Retomé hace algunos días el dibujo. Mientras trazaba con sumo cuidado el torso del Cristo Yacente sevillano pensaba cómo un cuerpo a priori muerto podía parecer tan vivo sobre un soporte caduco como el papel. Este don que de mí (pero no a causa de mí) brota provoca asombro y, sin embargo, la obra artística por excelencia cuyo autor es Dios mismo pasa desapercibida cada día.
No es precisa una experta mirada para percatarse de esto último. Cualquiera con un alma atenta enseguida se percatará de que cada tono del mundo, desde el rojo ardiente del ocaso hasta el azul profundo de la noche, es un susurro divino que nos recuerda la presencia de un Creador armónico. Dios acrecienta estos colores con una intensidad que trasciende la mera apariencia física, revelando en cada matiz una emoción, un recuerdo, una esperanza: en suma, un pedazo de alma humana.

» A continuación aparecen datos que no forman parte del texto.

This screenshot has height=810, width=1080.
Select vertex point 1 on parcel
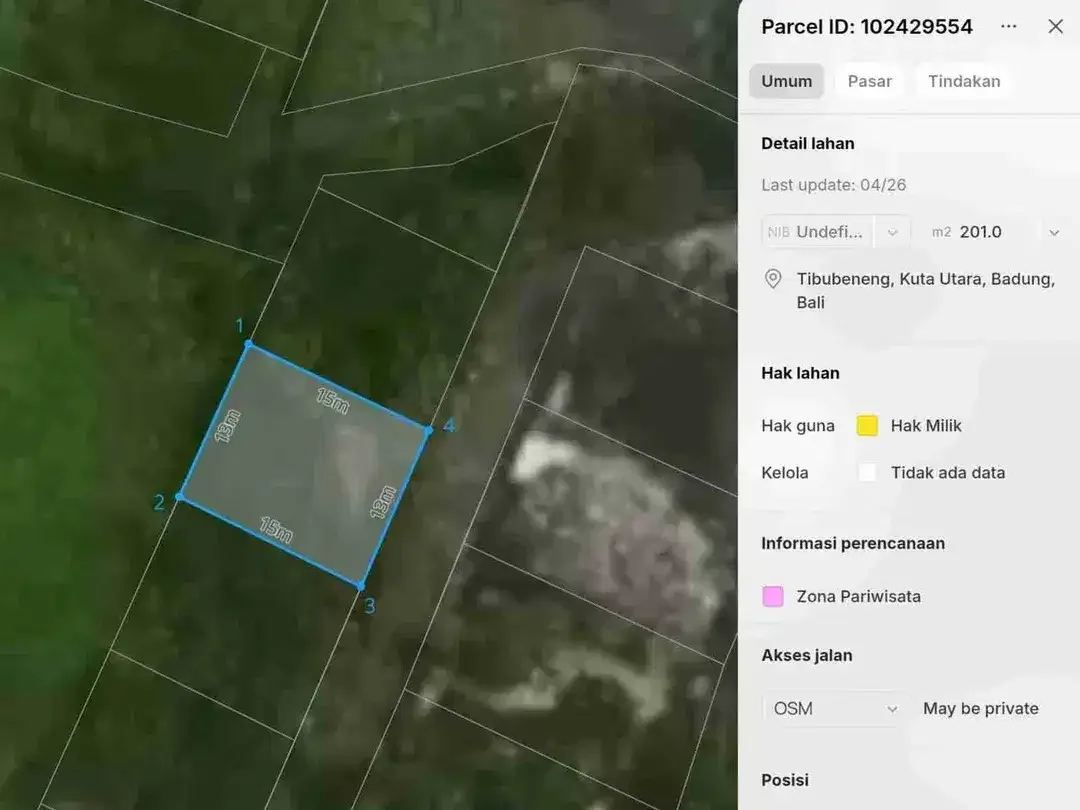249,343

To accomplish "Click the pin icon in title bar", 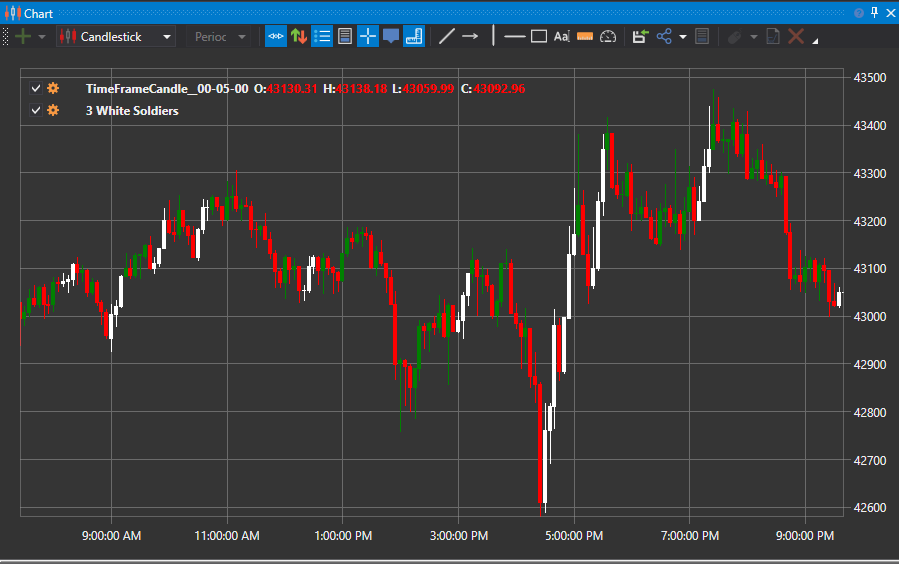I will click(874, 13).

El rojo, símbolo de la pasión y la fuerza vital, vibra en el interior del ser como el latido incansable de un corazón que ama sin reservas. Es el color del sacrificio que resalta las heridas y nos insta a transformar el dolor en un aprendizaje lúcido. El azul, que debate con el matiz escarlata en nuestro corazón, evoca la calma de un cielo despejado. Me gusta pensar que es el color de la fe y la introspección y que nos invita a sumergirnos en el océano de nuestro interior para descubrir la verdad que reside en lo más recóndito del alma, habiendo ahí una comunión silenciosa con lo divino que nos guía en la senda de la vida.

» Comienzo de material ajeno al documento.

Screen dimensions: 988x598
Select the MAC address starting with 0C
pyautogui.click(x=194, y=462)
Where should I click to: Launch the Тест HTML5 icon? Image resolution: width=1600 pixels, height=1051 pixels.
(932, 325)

Pero la paleta divina no se limita al interior. El verde, que florece en los prados y renueva la esperanza con cada brote, simboliza la puesta en juego constante de nuestro origen, el cual se enriquece con cada movimiento. ¿Y qué hay del amarillo? En cada destello suyo se esconde la chispa divina que ilumina nuestros pensamientos, guiándonos hacia un camino de optimismo y gratitud. Allí donde impera la sombra, Dios pinta luz y donde antes reinaba la congoja, ahora deslumbra el optimismo.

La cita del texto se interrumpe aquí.